EPBS induced autophagy activations through ROS production and SHP-1. (A,B) HCCLM3 cells were treated with EPBS for 24 h and Western blot analysis was performed. (C) HCCLM3 cells were incubated with EPBS for 24 h. Then, immunocytochemistry was conducted for the purpose of analyzing LC3 puncta. DAPI was used for detecting nuclei. (D) HCCLM3 cells were transfected with SHP-1 siRNA (50 nM) for 24 h and with EPBS for 24 h, and then Western blotting was performed. (E,F) HCCLM3 cells were treated with 50 µM of EPBS or 3 mM of NAC for 24 h, and were then collected.

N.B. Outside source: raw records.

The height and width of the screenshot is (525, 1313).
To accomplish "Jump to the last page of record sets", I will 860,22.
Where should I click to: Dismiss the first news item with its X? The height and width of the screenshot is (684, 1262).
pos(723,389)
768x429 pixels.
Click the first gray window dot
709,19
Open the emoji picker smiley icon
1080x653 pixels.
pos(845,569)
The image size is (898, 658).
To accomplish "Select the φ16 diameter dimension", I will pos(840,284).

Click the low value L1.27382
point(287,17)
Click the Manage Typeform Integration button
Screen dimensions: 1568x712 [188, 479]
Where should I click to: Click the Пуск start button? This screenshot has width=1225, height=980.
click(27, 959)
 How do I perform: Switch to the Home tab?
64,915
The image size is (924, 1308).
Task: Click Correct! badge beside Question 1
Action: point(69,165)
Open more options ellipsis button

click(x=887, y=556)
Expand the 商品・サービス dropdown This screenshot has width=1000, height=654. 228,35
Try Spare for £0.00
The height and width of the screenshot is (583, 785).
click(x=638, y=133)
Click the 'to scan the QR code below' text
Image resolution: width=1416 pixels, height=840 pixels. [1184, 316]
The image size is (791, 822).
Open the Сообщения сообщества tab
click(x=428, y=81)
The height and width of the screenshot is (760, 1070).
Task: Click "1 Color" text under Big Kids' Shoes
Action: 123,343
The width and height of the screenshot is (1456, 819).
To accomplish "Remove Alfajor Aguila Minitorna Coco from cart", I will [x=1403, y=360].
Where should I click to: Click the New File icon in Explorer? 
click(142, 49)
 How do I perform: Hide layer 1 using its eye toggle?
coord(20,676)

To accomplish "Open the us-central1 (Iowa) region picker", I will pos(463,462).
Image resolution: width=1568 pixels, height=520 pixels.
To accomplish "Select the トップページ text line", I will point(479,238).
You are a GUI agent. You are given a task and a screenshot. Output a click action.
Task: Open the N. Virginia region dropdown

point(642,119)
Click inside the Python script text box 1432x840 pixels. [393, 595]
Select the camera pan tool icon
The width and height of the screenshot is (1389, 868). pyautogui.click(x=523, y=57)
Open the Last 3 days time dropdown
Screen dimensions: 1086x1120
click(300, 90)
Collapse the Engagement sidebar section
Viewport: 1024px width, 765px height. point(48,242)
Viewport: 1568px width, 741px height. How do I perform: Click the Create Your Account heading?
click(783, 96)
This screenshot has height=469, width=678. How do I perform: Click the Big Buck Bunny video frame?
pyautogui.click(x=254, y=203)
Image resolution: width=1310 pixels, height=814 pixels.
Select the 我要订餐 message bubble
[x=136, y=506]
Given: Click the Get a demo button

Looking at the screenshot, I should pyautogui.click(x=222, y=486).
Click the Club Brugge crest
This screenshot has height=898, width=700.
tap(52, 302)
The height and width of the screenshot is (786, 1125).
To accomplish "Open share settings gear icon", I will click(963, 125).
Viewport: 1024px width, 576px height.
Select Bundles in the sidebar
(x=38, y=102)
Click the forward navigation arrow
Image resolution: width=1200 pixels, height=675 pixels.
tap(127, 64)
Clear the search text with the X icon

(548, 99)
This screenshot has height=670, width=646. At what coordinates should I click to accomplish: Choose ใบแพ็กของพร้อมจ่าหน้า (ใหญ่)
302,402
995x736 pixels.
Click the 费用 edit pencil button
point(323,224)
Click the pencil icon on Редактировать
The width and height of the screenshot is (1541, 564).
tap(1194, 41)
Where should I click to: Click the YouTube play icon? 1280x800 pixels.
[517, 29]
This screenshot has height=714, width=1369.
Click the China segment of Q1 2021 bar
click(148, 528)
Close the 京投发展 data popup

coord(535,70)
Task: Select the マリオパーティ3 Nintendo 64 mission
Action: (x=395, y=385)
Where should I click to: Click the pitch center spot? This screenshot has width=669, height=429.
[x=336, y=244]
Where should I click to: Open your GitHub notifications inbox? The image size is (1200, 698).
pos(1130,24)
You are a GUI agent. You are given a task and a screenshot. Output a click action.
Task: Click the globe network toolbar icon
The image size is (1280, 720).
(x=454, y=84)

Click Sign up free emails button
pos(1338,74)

Thereafter, Western blot analysis and AO staining assay were performed. *** p < 0.001 vs. EPBS-treated cells. Abbreviations: Euphorbiasteroid (EPBS); N-acetyl-l-cysteine (NAC); scrambled siRNA (s.c. siRNA).

Figure 6

The schematic diagram of the anti-cancer effect of EPBS. EPBS induced ROS and SHP-1. Also, EPBS inhibited phosphorylation of STAT3 through inhibition of JAK1 and Src. As a result, EPBS induced apoptosis and autophagy, leading to cell death. Abbreviations: Euphorbiasteroid (EPBS); Interleukin-6 (IL-6); Janus kinase 1 (JAK1); N-acetyl-l-cysteine (NAC); reactive oxidative stress (ROS); signal transducer and activator of transcription 3 (STAT3).